Утром позвонил Войтинской. В доме у ней холодно, она говорит простуженным голосом. Разговаривали об авансе, который мне обещали выписать «Известия». Затем она сказала:

— В три часа ночи мне позвонили взволнованным голосом и сказали, что они открыли Второй фронт: они высадились в нескольких местах…

— В Европе или в Африке?

— Не знаю точно, но это были новые телеграммы. [...]

Вскоре позвонил Михайлов. [...] Я ему сказал о Втором фронте. Он ответил презрительно:

— Наверное, высадку в Африке они и называют Вторым фронтом.

Тема для карикатуры. Человек стоит перед московскими афишами, на которых всюду напечатано: «А.Корнейчук. «Фронт». И говорит: «Они не могут открыть второго, а мы сразу открыли четыре».

У газет много людей. Читают через плечи друг друга — все об Африке. Всюду повеселевшие лица. Слух — правительство Виши переезжает в Версаль. Немцы оккупируют всю Францию.
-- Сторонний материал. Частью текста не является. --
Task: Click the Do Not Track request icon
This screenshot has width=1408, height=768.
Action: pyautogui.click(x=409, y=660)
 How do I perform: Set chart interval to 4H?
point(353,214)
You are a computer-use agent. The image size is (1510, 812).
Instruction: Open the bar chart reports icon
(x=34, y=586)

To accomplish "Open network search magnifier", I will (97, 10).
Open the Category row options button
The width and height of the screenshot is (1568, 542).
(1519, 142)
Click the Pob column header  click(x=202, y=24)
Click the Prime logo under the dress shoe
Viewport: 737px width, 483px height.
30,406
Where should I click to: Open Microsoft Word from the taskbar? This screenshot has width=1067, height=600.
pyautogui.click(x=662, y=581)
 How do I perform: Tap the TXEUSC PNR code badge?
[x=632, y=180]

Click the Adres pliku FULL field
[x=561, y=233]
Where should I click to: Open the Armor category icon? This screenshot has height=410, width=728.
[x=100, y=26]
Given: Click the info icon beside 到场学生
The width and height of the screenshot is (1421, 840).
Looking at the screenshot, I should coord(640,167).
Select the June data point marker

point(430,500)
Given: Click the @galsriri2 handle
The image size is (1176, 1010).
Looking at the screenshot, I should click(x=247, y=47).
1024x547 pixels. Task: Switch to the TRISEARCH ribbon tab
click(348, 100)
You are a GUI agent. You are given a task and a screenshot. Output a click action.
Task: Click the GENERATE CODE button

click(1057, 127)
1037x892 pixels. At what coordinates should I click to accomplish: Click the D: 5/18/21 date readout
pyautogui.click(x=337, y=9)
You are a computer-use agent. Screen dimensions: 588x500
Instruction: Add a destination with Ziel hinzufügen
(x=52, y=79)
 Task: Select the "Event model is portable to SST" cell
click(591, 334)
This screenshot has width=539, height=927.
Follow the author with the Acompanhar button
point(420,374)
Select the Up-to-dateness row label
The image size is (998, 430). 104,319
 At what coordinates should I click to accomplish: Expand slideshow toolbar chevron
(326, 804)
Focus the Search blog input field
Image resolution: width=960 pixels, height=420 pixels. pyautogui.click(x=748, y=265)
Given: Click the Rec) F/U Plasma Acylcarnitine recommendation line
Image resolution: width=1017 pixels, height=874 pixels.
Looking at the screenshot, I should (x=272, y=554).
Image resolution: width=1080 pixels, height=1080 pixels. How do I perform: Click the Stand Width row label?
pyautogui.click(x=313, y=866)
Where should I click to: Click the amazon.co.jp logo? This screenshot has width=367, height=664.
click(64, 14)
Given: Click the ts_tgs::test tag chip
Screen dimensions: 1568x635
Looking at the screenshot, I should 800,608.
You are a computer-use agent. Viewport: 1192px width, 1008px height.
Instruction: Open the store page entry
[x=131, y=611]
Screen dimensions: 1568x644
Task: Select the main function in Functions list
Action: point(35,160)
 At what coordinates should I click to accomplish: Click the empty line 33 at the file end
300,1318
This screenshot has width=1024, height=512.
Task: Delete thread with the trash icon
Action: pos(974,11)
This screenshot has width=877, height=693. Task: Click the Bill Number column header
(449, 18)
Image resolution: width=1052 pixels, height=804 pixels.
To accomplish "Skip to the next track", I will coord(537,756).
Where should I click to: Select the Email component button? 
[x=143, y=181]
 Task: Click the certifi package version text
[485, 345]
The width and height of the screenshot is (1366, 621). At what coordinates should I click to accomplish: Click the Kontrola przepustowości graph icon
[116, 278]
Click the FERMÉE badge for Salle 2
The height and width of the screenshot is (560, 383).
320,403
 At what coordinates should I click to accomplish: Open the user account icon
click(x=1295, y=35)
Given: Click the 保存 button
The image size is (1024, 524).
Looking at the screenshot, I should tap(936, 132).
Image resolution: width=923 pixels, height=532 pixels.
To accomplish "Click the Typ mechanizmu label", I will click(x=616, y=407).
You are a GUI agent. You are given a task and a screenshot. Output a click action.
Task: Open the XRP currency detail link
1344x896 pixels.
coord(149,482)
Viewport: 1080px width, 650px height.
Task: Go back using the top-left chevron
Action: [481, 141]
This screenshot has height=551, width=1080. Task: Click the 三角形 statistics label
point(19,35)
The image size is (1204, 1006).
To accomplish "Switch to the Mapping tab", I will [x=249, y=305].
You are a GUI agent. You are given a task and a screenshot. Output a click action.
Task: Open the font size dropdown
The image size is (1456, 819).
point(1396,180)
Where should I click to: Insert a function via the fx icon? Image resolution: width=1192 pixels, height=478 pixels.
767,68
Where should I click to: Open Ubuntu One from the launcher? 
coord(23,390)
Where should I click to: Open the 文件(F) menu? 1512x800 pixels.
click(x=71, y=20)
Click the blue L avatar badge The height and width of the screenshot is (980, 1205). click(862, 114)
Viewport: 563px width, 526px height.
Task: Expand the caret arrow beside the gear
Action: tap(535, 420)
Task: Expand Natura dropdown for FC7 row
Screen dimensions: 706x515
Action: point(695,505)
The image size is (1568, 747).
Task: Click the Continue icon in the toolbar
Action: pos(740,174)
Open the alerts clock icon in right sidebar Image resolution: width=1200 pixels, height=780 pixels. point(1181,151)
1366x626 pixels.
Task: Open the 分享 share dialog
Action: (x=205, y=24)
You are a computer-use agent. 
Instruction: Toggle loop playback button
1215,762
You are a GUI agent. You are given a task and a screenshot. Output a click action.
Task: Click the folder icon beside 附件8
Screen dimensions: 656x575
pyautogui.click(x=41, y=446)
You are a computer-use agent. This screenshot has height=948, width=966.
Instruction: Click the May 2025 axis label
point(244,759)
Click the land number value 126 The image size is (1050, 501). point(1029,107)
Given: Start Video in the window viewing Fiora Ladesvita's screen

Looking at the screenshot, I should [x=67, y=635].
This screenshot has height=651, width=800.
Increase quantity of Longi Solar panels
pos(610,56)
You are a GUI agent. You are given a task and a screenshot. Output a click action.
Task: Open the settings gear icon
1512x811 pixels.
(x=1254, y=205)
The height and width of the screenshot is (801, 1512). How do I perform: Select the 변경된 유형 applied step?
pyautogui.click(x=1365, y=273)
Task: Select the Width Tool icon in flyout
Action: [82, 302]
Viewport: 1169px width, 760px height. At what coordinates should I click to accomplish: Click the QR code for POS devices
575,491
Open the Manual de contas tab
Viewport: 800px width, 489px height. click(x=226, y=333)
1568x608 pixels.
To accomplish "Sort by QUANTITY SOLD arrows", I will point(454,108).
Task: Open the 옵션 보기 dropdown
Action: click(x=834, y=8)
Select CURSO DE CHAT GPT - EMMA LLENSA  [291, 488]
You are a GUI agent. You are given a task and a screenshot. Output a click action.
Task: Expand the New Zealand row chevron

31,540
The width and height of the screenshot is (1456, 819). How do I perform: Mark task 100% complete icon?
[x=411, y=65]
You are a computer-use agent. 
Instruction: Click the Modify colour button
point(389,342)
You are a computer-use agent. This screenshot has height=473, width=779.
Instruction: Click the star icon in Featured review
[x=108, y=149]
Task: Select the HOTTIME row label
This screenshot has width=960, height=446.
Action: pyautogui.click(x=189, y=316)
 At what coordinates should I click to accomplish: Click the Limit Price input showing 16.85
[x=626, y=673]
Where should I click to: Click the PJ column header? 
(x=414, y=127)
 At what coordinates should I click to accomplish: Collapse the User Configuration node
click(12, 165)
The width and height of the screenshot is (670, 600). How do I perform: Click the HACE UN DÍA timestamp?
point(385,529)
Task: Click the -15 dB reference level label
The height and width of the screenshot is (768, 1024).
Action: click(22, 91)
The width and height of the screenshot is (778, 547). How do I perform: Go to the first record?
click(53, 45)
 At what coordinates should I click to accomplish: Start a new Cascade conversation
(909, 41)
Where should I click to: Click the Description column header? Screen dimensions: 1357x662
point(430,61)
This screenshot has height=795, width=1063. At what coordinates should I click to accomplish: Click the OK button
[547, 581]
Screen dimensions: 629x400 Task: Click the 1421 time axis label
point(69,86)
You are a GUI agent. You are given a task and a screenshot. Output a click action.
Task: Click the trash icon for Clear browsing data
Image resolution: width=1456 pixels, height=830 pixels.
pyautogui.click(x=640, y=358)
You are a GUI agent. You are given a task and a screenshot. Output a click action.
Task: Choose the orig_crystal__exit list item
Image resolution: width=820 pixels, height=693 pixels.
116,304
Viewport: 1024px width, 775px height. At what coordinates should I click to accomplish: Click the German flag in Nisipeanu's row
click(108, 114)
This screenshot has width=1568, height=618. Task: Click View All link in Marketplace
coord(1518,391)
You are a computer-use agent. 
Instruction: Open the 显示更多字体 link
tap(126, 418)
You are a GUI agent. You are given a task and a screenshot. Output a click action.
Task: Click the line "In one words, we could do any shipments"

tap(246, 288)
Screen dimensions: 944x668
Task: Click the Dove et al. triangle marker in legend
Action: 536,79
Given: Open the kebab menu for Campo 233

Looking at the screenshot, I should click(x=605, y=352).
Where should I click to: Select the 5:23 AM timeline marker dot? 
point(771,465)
Ходил в «Известия» и «Новый мир», в «Новом мире» Гладков говорит:

— В 1920 году было легче. Само собой, что мы были молоды, но, кроме того, была — свобода! — Он повторил многозначительно: — Свобода-а! [...]

Затем, как и все, начали сравнивать — в каком городе лучше. Гладков рассказывал о голоде и холоде в Свердловске. Оказывается, что ни один город наш не приспособлен к войне. Всюду обыватели ненавидят приезжих, вредят, как могут, всюду нет воды, холодно, нет еды, грязно… тьфу!

12 ноября. Четверг

Немцы оккупируют неоккупированную зону Франции. Перемирие в Северной Африке. Немцы высадились в Тунисе.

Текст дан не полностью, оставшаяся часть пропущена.